Pull out the lines from the one containing "The height and" through the final line of the listing below and repeat them exactly. Leave the pictures behind.
*** Opening Materials provided ***
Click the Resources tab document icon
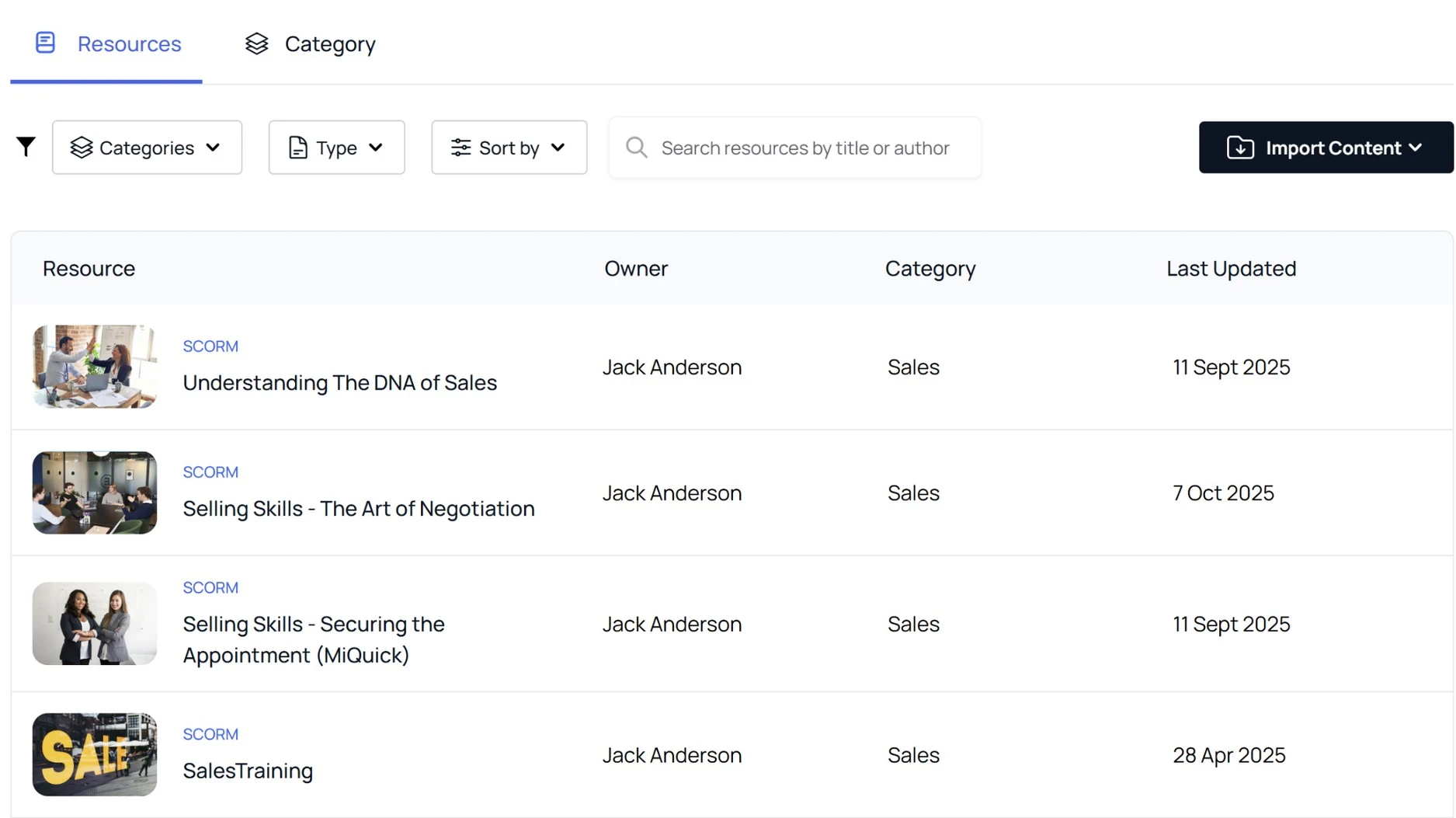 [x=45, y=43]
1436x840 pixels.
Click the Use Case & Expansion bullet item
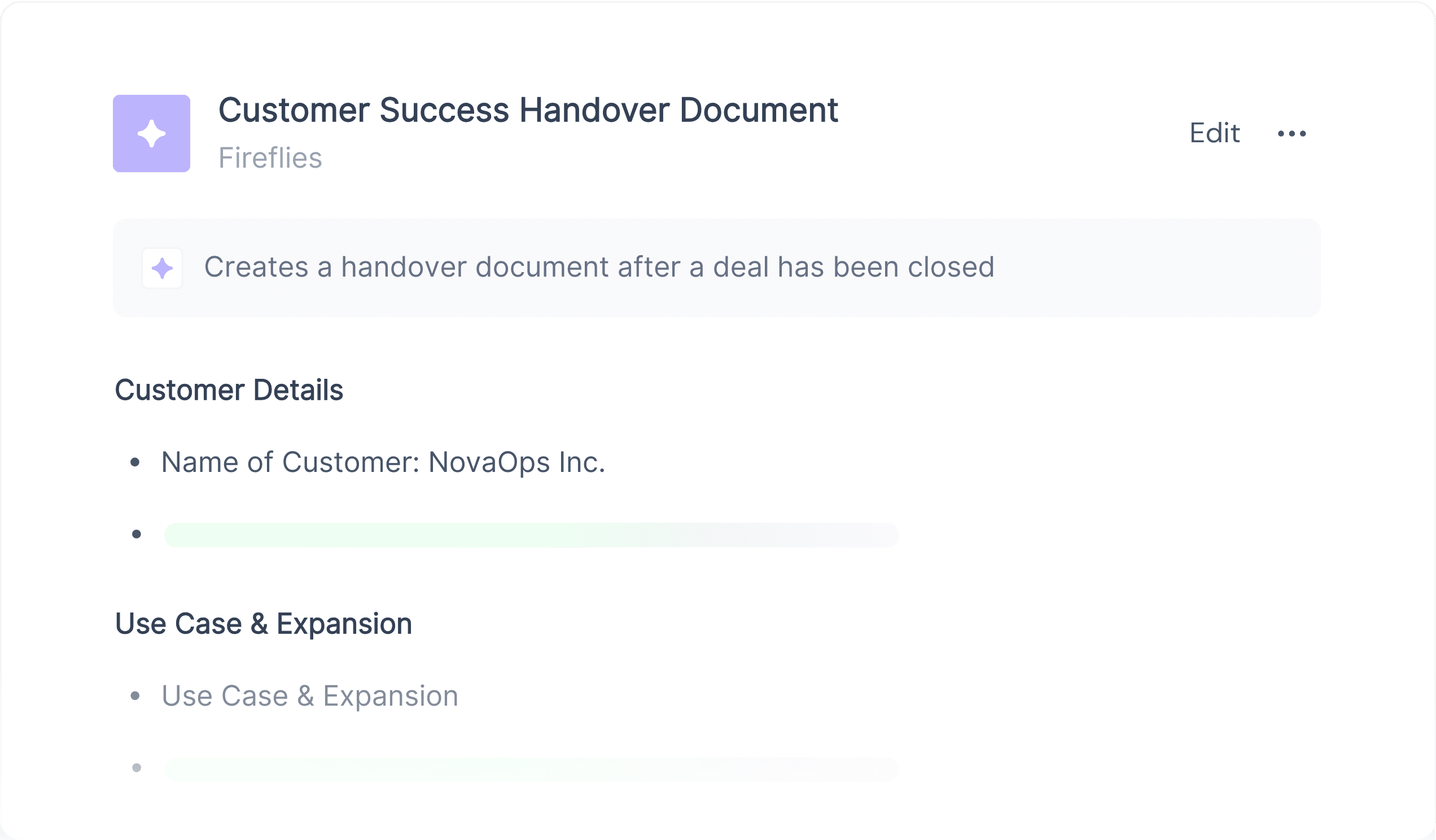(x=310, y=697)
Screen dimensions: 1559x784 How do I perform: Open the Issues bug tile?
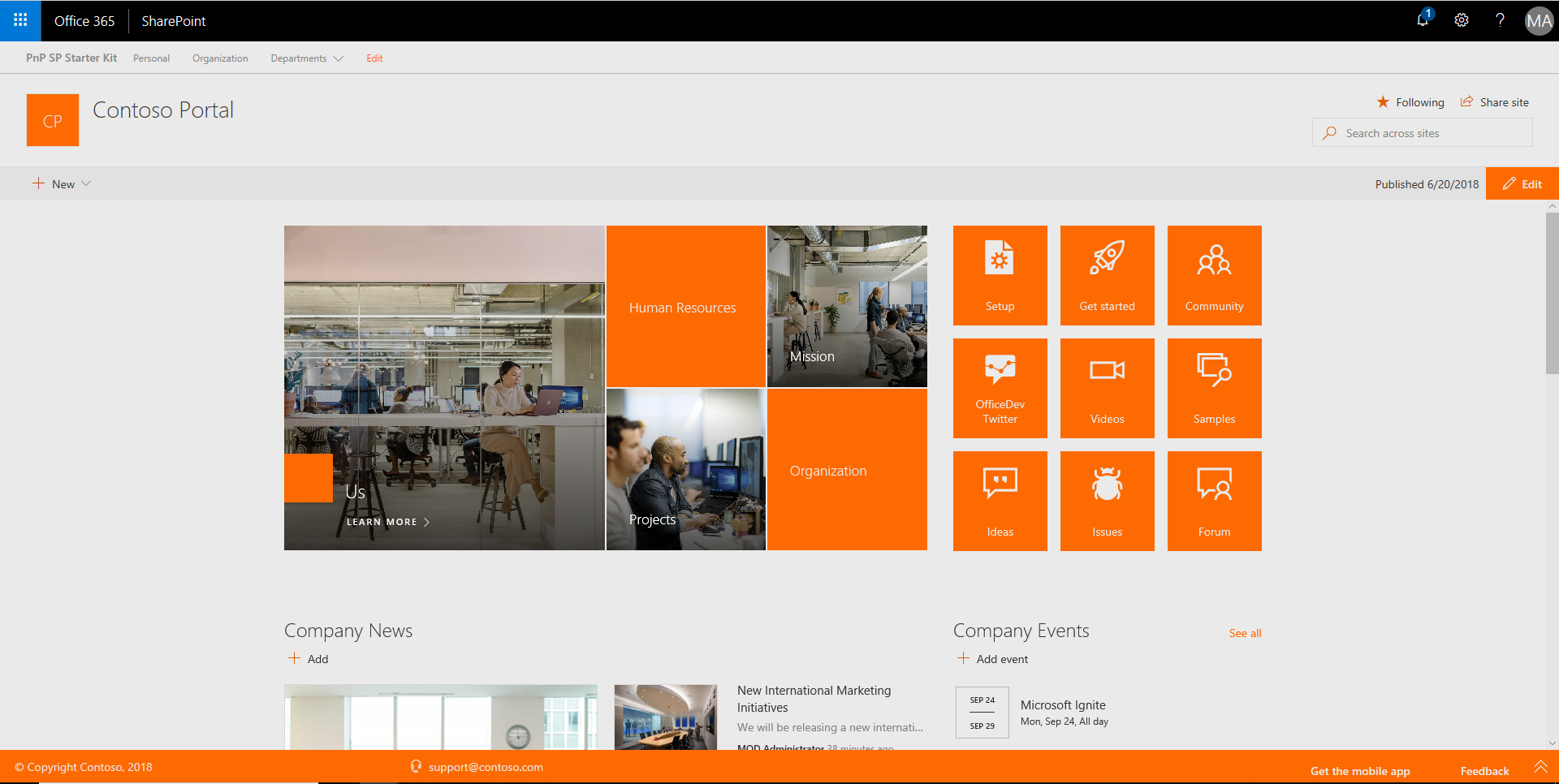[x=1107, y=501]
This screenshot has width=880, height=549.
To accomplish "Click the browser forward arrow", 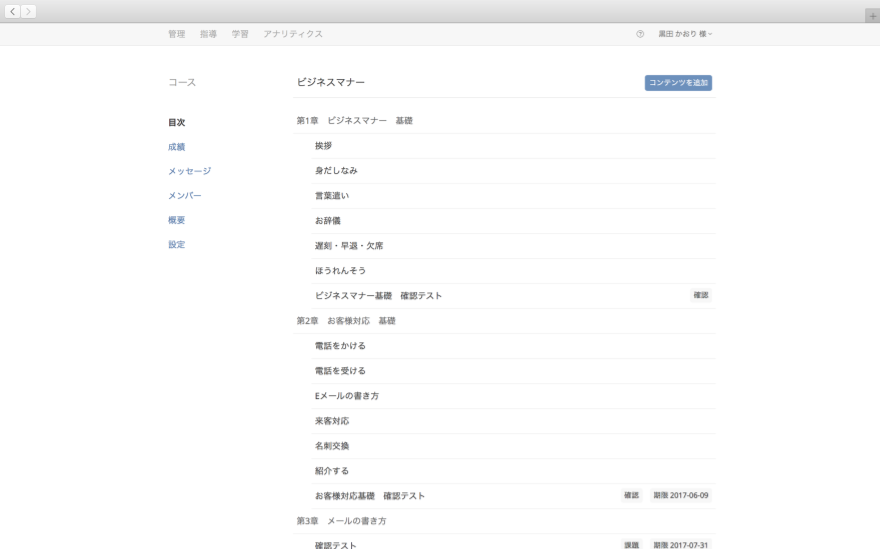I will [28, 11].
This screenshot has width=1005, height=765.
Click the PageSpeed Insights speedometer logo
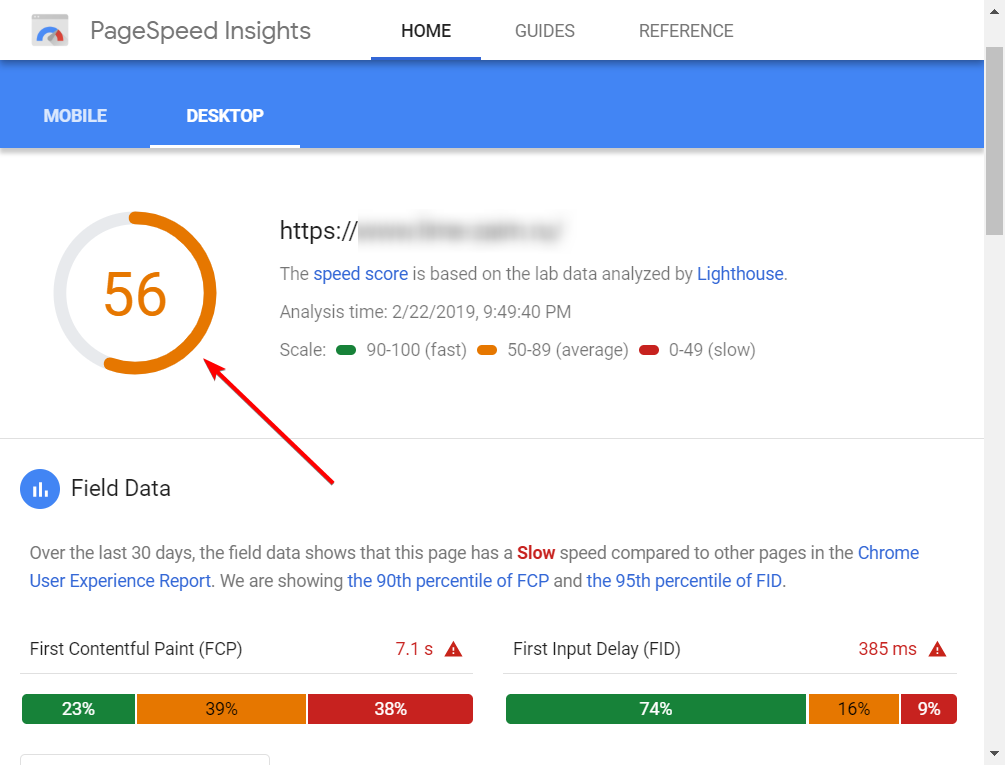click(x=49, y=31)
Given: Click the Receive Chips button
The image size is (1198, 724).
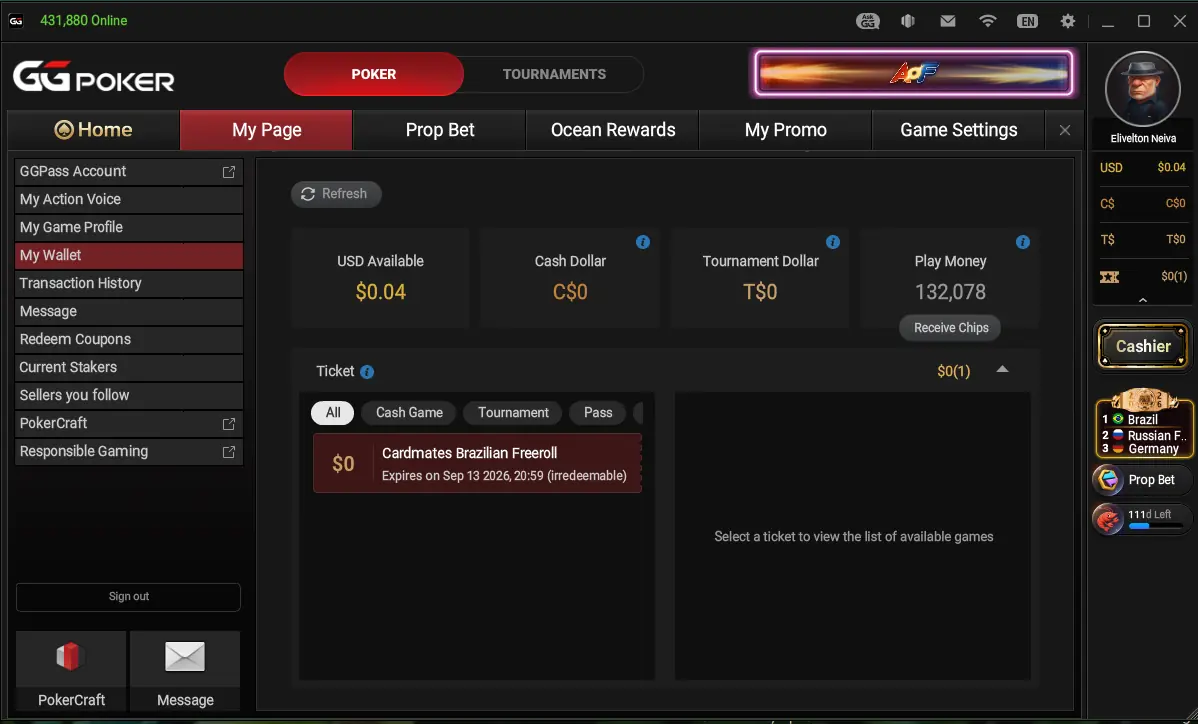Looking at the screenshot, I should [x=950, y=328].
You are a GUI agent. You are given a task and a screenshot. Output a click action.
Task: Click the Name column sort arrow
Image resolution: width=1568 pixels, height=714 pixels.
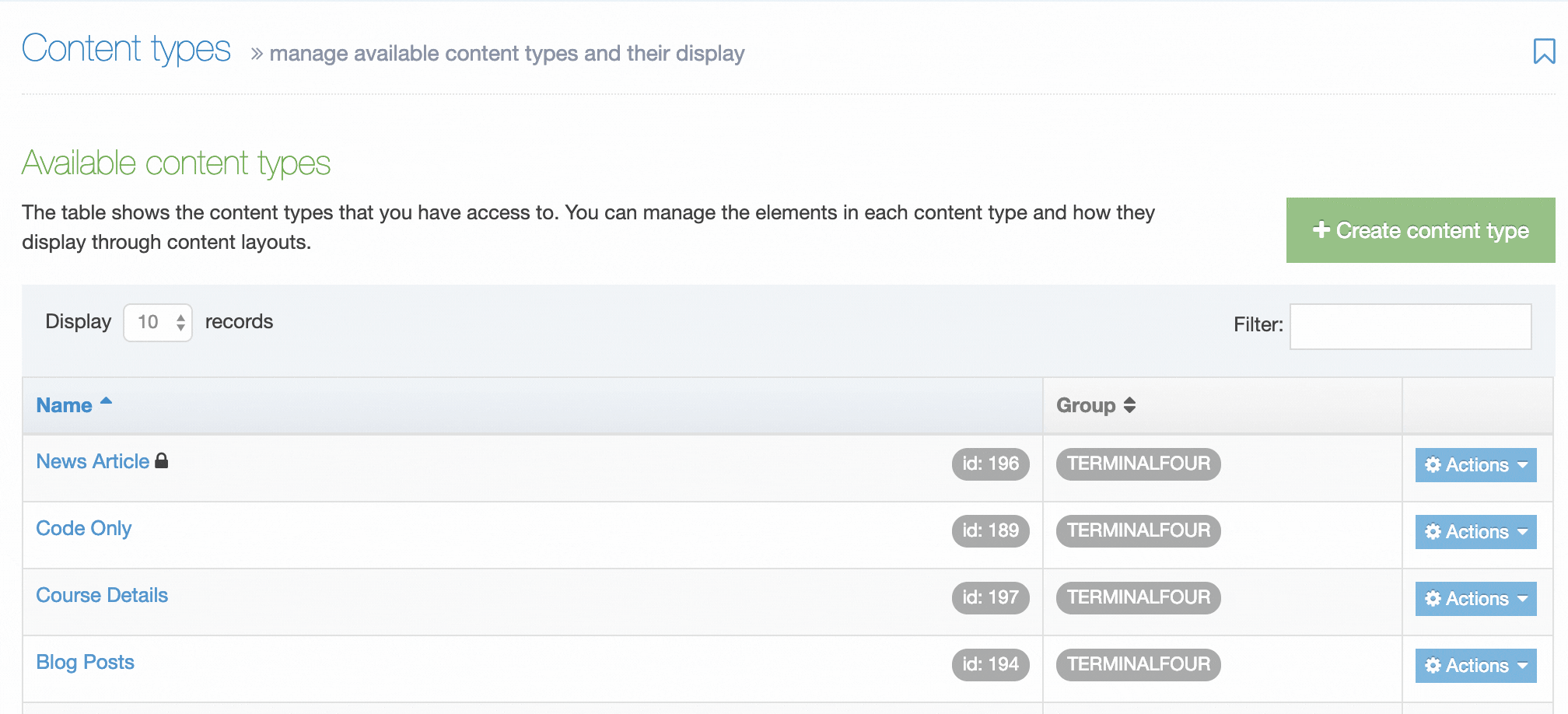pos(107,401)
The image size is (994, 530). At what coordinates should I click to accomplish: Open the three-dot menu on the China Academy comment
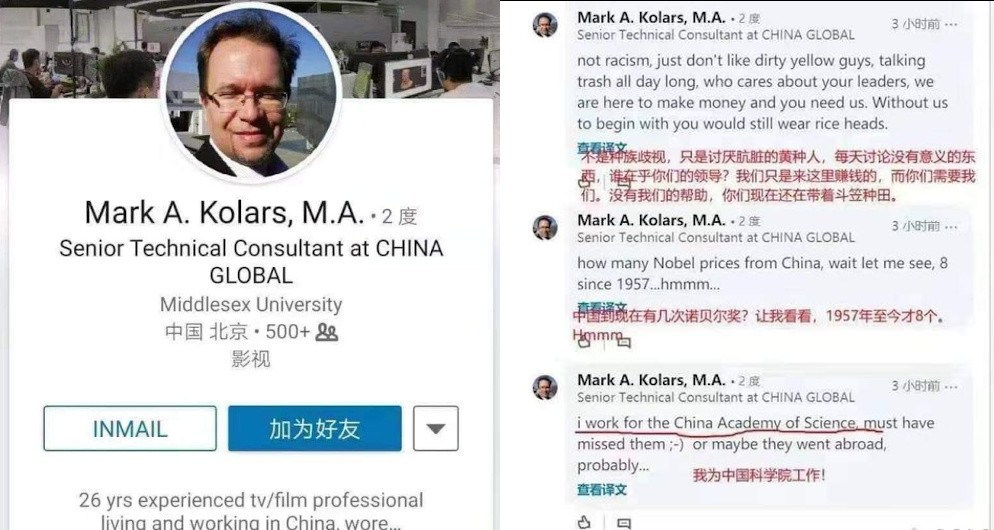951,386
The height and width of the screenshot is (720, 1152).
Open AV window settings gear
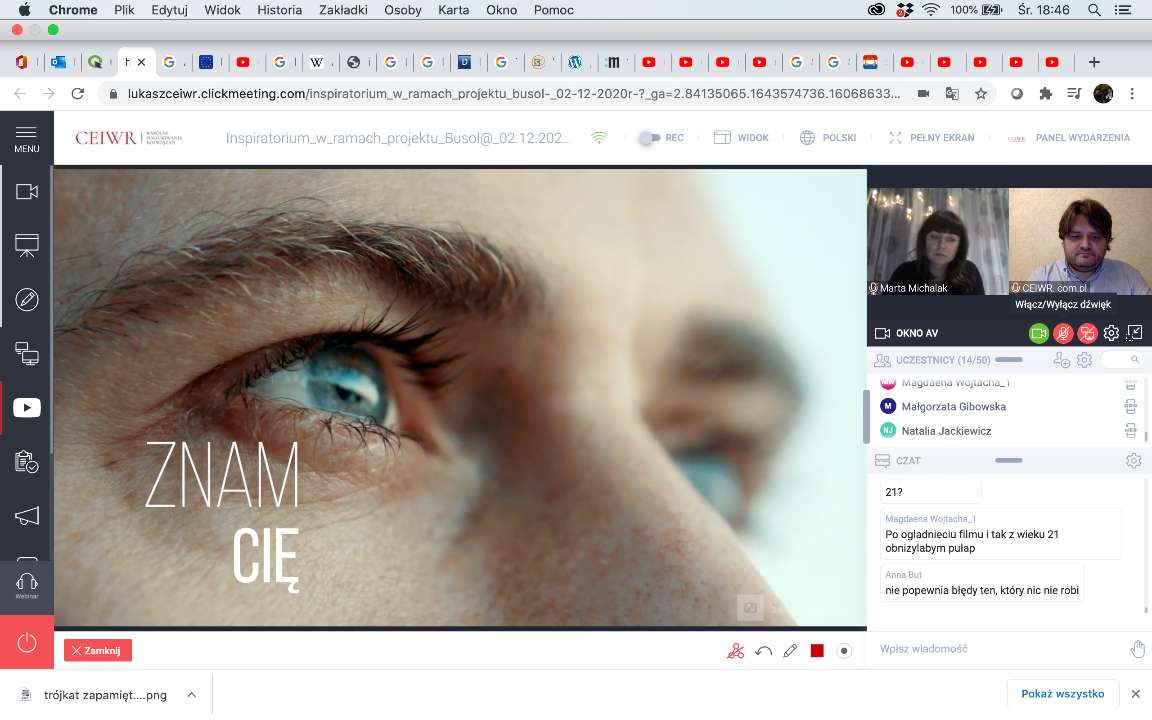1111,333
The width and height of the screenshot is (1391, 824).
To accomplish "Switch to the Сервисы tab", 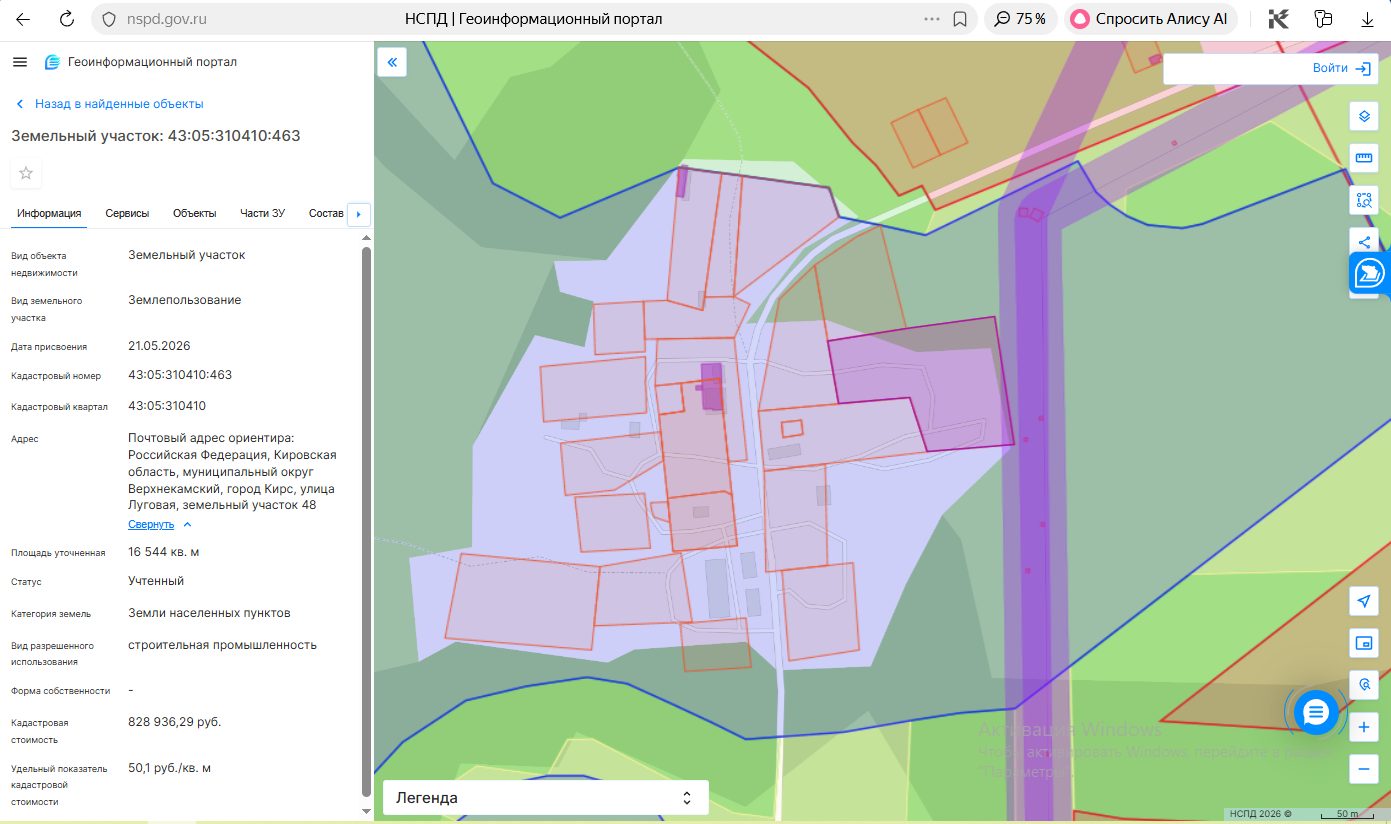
*** Closing Materials provided ***
Task answer:
The height and width of the screenshot is (720, 1152).
Open AV window settings gear
1111,333
The width and height of the screenshot is (1391, 824).
To accomplish "Switch to the Сервисы tab", 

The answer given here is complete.